[Collected data]
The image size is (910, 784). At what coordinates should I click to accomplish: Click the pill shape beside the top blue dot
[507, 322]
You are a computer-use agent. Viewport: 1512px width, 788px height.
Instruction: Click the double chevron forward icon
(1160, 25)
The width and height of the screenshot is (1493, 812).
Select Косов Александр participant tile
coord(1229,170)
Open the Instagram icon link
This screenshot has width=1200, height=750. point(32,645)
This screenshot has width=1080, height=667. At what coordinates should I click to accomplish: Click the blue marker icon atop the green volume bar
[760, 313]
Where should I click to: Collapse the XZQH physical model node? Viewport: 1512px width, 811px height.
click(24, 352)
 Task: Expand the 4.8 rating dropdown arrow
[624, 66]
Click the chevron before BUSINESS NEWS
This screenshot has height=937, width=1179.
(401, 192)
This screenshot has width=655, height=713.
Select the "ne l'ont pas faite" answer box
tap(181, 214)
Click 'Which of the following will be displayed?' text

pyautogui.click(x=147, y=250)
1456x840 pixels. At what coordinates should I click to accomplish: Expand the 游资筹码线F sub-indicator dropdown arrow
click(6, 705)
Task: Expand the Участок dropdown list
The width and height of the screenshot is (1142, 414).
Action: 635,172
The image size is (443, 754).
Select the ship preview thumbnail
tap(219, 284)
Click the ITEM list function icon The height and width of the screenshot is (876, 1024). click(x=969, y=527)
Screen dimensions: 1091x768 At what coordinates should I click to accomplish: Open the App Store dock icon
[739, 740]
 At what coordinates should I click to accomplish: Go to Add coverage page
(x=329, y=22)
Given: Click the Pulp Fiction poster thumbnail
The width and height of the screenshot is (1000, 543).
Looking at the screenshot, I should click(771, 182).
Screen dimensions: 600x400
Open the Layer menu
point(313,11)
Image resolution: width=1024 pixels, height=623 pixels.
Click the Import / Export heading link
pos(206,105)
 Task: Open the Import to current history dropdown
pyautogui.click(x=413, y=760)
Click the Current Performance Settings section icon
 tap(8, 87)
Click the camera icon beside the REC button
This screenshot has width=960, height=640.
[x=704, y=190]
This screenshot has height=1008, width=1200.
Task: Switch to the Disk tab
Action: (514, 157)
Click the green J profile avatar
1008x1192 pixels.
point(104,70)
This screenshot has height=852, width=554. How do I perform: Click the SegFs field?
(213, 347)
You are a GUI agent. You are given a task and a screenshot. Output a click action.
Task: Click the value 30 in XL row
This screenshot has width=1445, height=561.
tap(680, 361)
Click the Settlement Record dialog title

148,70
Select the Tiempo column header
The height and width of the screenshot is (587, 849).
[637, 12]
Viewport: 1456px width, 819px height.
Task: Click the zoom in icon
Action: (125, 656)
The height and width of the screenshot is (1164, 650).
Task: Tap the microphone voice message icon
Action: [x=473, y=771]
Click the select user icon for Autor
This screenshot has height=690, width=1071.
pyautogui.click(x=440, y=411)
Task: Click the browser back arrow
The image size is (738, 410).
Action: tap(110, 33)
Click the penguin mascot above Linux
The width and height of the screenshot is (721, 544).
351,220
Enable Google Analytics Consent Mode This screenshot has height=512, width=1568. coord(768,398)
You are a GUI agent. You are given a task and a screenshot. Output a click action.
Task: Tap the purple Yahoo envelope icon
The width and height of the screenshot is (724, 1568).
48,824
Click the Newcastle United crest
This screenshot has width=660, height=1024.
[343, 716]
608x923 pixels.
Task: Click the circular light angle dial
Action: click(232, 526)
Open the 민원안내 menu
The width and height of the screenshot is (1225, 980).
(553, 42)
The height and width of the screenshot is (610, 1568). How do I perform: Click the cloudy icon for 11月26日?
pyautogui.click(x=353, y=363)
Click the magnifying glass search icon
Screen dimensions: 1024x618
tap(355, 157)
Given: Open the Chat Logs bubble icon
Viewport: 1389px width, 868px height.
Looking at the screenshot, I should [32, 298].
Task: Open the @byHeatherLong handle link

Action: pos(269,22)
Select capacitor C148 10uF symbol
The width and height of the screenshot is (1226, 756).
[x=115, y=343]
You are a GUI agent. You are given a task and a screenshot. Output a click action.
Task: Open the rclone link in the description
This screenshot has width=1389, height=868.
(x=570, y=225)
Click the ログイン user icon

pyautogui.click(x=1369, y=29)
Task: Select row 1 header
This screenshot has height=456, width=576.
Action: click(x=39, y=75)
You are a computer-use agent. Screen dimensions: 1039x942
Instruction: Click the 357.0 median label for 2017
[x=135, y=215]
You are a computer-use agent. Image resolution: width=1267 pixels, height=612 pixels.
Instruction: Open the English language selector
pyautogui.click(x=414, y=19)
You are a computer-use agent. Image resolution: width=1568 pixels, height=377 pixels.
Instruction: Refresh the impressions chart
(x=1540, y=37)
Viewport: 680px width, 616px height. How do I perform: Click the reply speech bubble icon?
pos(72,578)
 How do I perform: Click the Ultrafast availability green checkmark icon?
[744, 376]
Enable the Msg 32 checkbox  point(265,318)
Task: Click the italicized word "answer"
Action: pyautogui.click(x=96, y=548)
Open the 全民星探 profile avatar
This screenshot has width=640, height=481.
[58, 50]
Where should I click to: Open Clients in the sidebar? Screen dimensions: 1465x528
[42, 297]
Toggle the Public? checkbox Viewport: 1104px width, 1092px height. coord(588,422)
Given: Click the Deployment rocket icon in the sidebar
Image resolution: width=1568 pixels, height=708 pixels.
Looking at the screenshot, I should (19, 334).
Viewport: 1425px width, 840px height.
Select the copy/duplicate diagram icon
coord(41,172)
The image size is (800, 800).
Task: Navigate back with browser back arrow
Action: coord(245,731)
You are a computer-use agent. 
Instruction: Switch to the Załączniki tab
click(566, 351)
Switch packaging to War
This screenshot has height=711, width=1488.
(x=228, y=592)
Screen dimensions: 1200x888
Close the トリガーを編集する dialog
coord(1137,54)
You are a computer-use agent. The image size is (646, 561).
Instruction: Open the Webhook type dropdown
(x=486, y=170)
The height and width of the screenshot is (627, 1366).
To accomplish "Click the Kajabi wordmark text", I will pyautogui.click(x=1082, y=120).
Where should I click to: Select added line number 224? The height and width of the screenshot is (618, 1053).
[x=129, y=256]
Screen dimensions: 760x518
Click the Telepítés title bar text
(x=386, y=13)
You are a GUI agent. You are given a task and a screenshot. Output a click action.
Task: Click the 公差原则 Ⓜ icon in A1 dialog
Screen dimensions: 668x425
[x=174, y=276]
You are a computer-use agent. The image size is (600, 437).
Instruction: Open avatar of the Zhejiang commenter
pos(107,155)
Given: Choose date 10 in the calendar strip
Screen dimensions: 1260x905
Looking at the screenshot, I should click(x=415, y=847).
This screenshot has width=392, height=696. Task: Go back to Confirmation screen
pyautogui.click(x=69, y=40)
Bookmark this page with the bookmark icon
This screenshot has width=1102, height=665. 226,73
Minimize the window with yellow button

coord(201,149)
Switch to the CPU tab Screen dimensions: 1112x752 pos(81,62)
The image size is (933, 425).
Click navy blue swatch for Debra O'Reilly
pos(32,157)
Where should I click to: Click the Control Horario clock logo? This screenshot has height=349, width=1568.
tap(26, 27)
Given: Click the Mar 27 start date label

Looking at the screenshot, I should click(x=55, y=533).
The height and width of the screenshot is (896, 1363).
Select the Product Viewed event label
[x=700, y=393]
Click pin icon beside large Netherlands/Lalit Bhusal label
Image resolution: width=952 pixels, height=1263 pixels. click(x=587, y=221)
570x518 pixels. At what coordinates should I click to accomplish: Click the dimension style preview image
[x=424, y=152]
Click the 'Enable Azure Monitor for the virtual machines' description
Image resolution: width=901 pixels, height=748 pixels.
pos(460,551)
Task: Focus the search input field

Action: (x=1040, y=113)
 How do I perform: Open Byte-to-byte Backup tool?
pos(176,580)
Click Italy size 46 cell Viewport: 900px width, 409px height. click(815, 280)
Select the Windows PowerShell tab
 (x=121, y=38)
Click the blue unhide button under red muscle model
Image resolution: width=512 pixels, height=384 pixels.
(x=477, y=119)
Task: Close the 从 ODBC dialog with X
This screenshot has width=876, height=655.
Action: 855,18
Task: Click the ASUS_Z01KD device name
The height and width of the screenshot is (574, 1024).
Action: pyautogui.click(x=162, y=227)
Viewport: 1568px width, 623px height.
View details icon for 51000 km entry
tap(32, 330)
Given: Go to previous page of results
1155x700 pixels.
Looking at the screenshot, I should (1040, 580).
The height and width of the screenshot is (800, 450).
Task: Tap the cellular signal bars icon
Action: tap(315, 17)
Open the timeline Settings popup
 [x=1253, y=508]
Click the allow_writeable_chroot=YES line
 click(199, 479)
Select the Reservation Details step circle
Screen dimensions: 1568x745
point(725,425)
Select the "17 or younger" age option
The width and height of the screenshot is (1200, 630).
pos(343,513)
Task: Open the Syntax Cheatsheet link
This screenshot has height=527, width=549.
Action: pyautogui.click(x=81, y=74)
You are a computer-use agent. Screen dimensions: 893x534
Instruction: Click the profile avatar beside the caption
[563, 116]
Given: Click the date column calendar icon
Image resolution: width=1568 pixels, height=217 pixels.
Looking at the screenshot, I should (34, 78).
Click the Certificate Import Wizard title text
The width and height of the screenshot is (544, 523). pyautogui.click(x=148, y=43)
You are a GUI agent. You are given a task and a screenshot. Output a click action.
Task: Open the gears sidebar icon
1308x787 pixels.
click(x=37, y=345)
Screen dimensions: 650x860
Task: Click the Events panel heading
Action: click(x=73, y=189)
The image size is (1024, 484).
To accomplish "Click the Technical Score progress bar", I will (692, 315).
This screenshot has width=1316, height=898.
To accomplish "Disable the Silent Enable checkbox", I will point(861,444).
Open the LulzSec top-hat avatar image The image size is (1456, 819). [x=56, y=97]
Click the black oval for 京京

## Exercise objective
From the records above, retype only the lines starting at the line that contains "Click the Telepítés title bar text" and ending at the line that contains "The image size is (933, 425).", both included.

## Finished exercise
Click the Telepítés title bar text
(x=386, y=13)
You are a GUI agent. You are given a task and a screenshot. Output a click action.
Task: Click the 公差原则 Ⓜ icon in A1 dialog
Screen dimensions: 668x425
[x=174, y=276]
You are a computer-use agent. The image size is (600, 437).
Instruction: Open avatar of the Zhejiang commenter
pos(107,155)
Given: Choose date 10 in the calendar strip
Screen dimensions: 1260x905
Looking at the screenshot, I should click(x=415, y=847).
This screenshot has width=392, height=696. Task: Go back to Confirmation screen
pyautogui.click(x=69, y=40)
Bookmark this page with the bookmark icon
This screenshot has width=1102, height=665. 226,73
Minimize the window with yellow button

coord(201,149)
Switch to the CPU tab Screen dimensions: 1112x752 pos(81,62)
The image size is (933, 425).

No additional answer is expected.